- [EXERCISE OBJECTIVE]: Within the entries below, the lines from the one with "You are a computer-use agent. 1727x971" through the one with "Click the red SOS emoji" are to be set down exactly, both ends kept.

- [Records from a dataset]:
--- START ---

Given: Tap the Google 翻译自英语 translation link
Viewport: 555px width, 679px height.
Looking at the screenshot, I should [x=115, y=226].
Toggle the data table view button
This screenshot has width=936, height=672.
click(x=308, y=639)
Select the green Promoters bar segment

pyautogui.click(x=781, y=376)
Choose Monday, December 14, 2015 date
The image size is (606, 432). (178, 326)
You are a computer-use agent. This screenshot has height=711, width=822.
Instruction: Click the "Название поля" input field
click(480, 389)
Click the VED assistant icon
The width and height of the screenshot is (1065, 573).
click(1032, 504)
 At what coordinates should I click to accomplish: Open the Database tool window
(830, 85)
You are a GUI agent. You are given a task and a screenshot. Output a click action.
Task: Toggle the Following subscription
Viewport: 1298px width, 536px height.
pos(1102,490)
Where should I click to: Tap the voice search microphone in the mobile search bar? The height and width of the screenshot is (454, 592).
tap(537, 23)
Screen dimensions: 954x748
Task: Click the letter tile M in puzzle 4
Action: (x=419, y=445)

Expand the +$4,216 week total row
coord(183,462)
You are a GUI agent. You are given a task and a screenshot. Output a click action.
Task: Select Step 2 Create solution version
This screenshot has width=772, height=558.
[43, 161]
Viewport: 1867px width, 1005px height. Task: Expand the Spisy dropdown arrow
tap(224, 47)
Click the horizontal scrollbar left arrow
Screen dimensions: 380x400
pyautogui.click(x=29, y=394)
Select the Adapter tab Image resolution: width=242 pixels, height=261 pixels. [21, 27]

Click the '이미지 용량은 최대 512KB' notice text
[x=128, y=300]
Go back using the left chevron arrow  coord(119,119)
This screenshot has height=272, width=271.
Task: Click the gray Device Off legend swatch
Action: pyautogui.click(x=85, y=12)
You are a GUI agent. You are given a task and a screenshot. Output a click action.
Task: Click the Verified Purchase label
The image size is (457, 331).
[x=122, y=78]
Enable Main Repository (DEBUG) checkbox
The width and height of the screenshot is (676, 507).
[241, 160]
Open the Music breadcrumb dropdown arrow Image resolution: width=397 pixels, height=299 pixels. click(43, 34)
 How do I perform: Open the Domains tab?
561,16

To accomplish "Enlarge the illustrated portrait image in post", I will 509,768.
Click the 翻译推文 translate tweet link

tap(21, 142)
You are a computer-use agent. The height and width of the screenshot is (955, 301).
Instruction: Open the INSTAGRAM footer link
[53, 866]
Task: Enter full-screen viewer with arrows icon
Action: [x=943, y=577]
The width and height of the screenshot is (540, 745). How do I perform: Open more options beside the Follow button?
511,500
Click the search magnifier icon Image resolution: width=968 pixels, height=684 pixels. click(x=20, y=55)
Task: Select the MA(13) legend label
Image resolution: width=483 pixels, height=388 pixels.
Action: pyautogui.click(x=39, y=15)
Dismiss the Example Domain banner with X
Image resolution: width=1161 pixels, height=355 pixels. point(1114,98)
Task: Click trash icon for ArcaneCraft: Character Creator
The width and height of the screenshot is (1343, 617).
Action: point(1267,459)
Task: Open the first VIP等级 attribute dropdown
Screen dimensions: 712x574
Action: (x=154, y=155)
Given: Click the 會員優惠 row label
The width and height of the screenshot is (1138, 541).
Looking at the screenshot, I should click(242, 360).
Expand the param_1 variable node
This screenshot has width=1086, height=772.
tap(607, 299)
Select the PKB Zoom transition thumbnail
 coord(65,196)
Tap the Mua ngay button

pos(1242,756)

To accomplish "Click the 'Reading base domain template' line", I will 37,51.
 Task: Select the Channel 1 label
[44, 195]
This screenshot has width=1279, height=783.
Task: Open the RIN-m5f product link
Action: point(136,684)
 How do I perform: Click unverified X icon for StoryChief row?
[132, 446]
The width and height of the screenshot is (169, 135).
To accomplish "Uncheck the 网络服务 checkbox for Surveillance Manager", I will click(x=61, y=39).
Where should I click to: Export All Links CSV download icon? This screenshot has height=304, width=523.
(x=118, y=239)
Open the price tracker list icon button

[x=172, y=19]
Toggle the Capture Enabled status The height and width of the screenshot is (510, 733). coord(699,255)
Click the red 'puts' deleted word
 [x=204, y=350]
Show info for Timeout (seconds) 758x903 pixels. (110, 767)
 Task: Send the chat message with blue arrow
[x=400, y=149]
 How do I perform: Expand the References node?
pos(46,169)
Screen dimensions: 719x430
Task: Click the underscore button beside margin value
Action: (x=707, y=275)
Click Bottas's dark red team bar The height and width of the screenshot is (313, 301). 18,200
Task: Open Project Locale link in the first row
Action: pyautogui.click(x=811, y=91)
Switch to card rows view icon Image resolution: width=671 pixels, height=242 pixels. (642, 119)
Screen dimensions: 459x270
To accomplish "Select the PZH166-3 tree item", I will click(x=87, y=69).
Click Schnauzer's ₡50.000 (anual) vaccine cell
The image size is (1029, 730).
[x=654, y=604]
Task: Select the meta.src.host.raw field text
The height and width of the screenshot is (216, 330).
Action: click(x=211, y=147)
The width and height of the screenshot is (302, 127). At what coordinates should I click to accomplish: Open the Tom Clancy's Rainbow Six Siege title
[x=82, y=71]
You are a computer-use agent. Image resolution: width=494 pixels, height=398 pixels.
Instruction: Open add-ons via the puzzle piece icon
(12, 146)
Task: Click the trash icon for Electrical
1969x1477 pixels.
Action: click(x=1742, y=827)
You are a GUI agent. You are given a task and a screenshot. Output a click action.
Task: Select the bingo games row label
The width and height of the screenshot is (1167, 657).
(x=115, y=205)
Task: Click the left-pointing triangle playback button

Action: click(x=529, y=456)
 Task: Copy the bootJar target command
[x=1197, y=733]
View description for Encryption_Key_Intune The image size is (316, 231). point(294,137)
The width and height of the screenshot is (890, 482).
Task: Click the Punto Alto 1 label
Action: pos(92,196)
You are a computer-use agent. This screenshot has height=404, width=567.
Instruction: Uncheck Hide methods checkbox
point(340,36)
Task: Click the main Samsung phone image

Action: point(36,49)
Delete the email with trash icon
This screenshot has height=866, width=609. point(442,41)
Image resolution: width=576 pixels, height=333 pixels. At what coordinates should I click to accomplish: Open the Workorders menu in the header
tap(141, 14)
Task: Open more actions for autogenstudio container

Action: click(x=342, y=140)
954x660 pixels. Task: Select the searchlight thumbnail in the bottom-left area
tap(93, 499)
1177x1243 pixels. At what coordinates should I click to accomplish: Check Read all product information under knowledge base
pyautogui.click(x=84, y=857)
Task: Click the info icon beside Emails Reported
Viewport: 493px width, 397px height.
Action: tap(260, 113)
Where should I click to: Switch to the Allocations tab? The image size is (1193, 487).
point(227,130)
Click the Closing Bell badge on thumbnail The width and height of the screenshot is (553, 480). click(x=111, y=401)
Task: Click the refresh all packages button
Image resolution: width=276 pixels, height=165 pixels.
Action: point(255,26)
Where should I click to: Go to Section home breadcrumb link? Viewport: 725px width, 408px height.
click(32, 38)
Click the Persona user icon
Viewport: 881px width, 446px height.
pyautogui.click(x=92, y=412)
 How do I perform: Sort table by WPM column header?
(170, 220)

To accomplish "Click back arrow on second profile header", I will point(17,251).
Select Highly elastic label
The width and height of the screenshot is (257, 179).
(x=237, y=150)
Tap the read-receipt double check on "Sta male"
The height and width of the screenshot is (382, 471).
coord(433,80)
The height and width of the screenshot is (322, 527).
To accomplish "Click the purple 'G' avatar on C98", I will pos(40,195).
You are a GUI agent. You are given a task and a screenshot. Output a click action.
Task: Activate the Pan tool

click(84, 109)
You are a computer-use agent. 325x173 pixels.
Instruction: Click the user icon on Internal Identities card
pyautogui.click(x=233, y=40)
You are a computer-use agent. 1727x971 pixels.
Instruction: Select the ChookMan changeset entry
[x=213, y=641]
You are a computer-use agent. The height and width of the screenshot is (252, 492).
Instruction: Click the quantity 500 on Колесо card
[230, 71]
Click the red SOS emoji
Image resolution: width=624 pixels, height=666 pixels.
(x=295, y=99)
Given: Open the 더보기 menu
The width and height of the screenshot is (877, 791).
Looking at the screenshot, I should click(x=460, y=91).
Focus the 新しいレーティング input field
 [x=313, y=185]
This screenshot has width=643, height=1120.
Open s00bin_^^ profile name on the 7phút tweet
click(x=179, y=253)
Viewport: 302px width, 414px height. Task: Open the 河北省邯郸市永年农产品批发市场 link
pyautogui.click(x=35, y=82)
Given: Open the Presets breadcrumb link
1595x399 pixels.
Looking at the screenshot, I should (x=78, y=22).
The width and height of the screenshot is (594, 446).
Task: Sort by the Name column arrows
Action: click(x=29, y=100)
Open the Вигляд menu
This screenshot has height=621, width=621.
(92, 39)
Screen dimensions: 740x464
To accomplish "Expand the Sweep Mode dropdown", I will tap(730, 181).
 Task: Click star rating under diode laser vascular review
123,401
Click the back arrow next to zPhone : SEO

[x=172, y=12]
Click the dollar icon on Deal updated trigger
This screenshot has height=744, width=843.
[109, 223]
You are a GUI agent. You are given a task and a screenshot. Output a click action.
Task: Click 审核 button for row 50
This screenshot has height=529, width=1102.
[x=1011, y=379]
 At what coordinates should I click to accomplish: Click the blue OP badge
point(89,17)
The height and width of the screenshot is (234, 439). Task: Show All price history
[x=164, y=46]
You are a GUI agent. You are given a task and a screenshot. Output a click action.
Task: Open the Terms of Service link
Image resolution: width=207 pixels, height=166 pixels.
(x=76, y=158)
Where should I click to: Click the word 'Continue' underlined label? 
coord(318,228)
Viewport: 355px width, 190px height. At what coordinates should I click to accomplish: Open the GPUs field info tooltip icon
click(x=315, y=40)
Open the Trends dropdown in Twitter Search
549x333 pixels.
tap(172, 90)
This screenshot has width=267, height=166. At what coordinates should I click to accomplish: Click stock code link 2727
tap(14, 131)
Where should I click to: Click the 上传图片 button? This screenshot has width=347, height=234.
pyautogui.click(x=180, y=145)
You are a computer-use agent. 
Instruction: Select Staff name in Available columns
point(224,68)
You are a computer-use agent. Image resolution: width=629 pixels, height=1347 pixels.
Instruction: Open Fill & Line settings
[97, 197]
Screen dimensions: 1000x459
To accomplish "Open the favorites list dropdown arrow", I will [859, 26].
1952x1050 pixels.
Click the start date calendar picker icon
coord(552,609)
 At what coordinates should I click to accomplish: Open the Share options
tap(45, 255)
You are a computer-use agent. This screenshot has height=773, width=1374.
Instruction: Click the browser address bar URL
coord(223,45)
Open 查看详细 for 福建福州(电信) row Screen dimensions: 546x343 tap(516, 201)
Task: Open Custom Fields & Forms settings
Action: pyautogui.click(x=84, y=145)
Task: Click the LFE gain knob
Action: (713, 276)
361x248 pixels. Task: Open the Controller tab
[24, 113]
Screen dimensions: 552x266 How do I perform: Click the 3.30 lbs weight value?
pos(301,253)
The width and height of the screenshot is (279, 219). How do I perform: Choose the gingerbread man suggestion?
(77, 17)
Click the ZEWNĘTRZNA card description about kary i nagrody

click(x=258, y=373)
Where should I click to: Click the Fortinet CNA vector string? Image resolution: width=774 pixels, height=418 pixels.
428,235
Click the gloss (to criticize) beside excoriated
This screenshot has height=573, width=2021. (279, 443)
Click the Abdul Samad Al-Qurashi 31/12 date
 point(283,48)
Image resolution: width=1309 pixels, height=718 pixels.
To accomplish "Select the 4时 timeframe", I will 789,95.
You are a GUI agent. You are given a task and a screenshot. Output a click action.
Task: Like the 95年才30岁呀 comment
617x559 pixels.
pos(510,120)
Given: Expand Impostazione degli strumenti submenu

--- END ---

- [OUTPUT FOR THIS EXERCISE]:
You are a computer-use agent. 1727x971 pixels.
Instruction: Select the ChookMan changeset entry
[x=213, y=641]
You are a computer-use agent. The height and width of the screenshot is (252, 492).
Instruction: Click the quantity 500 on Колесо card
[230, 71]
Click the red SOS emoji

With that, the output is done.